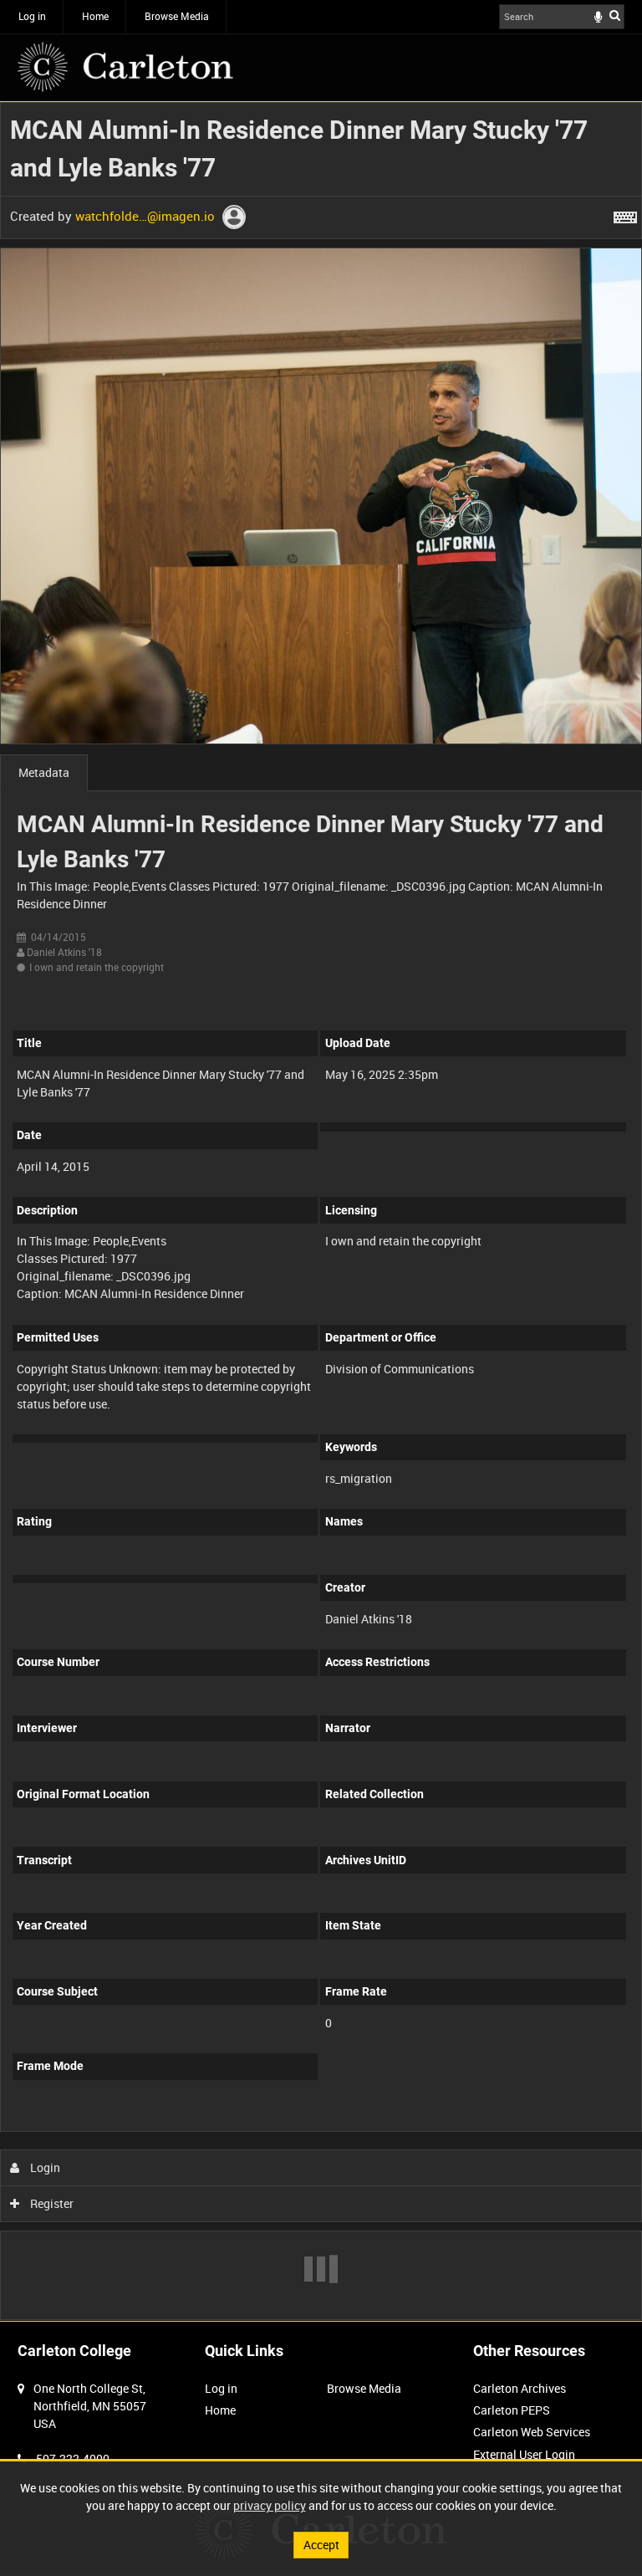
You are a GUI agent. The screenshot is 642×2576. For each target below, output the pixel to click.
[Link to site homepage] (125, 67)
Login (44, 2167)
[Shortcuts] (625, 214)
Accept (321, 2545)
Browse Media (177, 16)
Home (95, 16)
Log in (32, 16)
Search (614, 15)
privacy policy (269, 2505)
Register (51, 2203)
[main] (321, 1211)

■ ■ ■ ■ ■ ■ ■

Exercise directions:
Nothing but the lines from the one with "Browse Media (177, 16)" through the last line of the entries should be repeated, and those exactly.

Answer area:
Browse Media (177, 16)
Home (95, 16)
Log in (32, 16)
Search (614, 15)
privacy policy (269, 2505)
Register (51, 2203)
[main] (321, 1211)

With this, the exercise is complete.